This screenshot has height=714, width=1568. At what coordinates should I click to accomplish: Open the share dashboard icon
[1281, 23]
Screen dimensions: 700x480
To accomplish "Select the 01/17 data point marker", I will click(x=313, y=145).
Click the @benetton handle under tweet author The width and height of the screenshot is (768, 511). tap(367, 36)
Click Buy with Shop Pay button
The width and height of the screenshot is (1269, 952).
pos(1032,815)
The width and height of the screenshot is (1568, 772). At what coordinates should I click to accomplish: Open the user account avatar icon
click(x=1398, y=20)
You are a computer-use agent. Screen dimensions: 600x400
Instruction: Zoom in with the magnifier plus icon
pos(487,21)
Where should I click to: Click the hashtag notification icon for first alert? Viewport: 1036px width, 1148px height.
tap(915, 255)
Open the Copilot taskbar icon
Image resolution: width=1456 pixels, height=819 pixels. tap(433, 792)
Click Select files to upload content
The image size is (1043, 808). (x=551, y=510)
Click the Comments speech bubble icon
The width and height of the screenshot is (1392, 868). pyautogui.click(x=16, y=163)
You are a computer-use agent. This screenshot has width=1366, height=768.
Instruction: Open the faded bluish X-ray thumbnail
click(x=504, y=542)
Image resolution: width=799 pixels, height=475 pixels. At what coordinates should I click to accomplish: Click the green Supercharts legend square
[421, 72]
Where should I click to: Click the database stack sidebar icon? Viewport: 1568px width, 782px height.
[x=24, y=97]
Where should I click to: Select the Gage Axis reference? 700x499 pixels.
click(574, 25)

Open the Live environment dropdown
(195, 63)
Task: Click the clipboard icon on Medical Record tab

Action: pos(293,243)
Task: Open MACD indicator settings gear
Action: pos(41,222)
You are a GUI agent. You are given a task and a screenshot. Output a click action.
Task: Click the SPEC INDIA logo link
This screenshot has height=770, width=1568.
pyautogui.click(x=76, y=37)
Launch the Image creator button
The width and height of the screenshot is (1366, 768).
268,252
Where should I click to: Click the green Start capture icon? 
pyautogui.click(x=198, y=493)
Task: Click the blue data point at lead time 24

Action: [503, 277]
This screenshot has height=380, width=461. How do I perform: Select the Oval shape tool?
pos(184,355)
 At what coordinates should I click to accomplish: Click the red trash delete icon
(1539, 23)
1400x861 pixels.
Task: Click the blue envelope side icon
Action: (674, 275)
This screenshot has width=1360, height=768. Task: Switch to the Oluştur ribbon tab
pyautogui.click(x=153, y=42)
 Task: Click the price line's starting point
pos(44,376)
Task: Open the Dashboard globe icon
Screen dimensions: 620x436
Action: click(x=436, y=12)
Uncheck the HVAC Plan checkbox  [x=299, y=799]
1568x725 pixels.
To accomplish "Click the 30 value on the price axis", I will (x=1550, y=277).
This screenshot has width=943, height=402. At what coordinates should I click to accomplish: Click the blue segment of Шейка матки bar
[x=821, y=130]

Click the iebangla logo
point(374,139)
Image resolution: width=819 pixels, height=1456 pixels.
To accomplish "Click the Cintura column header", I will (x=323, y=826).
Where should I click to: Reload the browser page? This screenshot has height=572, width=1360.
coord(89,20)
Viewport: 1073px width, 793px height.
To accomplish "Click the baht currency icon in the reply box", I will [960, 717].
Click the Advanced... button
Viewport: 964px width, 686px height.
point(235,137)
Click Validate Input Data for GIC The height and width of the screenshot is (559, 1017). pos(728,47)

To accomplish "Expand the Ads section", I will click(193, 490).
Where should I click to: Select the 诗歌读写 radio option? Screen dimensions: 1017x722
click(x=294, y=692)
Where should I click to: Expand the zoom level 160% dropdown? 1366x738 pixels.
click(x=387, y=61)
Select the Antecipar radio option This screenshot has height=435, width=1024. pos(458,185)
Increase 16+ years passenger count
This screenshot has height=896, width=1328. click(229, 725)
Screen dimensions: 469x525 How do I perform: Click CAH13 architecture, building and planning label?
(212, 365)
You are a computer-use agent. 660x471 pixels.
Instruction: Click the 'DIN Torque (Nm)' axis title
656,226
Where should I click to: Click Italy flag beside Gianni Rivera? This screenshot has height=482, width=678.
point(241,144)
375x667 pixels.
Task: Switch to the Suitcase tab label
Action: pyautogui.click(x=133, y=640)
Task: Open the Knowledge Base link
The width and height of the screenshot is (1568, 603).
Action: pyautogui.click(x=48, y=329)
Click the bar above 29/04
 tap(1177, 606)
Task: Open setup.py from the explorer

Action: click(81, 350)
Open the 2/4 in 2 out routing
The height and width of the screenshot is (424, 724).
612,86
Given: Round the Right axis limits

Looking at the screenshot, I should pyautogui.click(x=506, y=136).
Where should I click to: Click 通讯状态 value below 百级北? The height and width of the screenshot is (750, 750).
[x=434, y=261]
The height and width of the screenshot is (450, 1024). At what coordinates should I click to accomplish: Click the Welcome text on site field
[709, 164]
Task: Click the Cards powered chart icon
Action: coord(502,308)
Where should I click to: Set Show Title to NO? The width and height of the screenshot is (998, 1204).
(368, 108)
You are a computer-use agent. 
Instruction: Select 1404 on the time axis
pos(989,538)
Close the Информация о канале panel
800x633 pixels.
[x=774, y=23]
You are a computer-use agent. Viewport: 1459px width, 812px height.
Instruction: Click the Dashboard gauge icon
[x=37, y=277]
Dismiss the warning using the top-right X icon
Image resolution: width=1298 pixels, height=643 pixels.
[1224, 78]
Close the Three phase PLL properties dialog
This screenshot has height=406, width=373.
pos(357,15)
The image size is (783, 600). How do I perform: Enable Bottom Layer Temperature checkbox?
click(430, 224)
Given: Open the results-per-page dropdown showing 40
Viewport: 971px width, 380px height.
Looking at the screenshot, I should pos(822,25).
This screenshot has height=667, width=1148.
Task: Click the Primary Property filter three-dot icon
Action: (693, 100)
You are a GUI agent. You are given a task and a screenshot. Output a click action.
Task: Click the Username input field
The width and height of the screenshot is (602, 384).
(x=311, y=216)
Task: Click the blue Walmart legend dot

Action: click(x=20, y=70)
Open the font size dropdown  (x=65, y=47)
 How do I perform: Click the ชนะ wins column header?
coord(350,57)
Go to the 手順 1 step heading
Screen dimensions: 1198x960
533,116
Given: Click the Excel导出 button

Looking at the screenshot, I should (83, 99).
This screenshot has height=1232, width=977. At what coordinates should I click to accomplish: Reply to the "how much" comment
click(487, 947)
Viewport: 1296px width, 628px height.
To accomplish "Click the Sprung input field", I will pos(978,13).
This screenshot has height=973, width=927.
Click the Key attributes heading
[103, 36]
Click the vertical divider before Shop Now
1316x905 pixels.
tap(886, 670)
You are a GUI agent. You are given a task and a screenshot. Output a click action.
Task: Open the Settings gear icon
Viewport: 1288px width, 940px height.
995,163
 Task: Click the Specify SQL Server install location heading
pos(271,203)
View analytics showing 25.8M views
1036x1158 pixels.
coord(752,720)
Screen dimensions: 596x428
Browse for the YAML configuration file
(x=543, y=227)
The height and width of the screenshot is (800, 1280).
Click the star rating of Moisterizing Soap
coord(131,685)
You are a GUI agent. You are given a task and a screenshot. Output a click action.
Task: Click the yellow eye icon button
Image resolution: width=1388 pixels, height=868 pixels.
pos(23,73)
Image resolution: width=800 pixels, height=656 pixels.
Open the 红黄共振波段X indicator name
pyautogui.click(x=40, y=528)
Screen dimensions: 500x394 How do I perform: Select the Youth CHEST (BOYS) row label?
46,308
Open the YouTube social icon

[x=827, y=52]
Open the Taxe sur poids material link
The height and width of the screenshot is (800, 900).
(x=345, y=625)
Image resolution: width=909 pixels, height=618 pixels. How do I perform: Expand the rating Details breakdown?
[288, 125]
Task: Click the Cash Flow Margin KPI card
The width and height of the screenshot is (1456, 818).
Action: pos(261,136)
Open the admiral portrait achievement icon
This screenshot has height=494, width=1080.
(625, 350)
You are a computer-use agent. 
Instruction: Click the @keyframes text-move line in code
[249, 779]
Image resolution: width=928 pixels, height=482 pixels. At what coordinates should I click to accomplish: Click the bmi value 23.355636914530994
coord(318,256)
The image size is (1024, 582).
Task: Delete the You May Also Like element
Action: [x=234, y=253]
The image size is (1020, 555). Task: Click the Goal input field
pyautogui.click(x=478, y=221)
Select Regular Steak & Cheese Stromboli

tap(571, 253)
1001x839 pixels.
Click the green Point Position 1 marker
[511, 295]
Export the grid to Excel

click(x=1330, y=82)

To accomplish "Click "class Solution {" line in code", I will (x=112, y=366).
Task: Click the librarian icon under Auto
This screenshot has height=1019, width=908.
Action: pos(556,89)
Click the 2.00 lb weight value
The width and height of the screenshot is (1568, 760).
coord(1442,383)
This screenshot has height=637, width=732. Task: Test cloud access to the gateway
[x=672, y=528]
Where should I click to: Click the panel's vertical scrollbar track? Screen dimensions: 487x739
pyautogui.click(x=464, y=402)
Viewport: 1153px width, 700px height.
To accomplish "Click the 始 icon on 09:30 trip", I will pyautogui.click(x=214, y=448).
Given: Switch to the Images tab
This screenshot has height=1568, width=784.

================================

▸ Prompt
Among the entries above, find the line with "Launch the Image creator button" and the line with "Click Validate Input"; give again exactly these two lines and all lines between them.

▸ Your response
Launch the Image creator button
The width and height of the screenshot is (1366, 768).
268,252
Where should I click to: Click the green Start capture icon? 
pyautogui.click(x=198, y=493)
Task: Click the blue data point at lead time 24

Action: [503, 277]
This screenshot has height=380, width=461. How do I perform: Select the Oval shape tool?
pos(184,355)
 At what coordinates should I click to accomplish: Click the red trash delete icon
(1539, 23)
1400x861 pixels.
Task: Click the blue envelope side icon
Action: (674, 275)
This screenshot has width=1360, height=768. Task: Switch to the Oluştur ribbon tab
pyautogui.click(x=153, y=42)
 Task: Click the price line's starting point
pos(44,376)
Task: Open the Dashboard globe icon
Screen dimensions: 620x436
Action: click(x=436, y=12)
Uncheck the HVAC Plan checkbox  [x=299, y=799]
1568x725 pixels.
To accomplish "Click the 30 value on the price axis", I will (x=1550, y=277).
This screenshot has width=943, height=402. At what coordinates should I click to accomplish: Click the blue segment of Шейка матки bar
[x=821, y=130]

Click the iebangla logo
point(374,139)
Image resolution: width=819 pixels, height=1456 pixels.
To accomplish "Click the Cintura column header", I will (x=323, y=826).
Where should I click to: Reload the browser page? This screenshot has height=572, width=1360.
coord(89,20)
Viewport: 1073px width, 793px height.
To accomplish "Click the baht currency icon in the reply box", I will [960, 717].
Click the Advanced... button
Viewport: 964px width, 686px height.
point(235,137)
Click Validate Input Data for GIC The height and width of the screenshot is (559, 1017). pos(728,47)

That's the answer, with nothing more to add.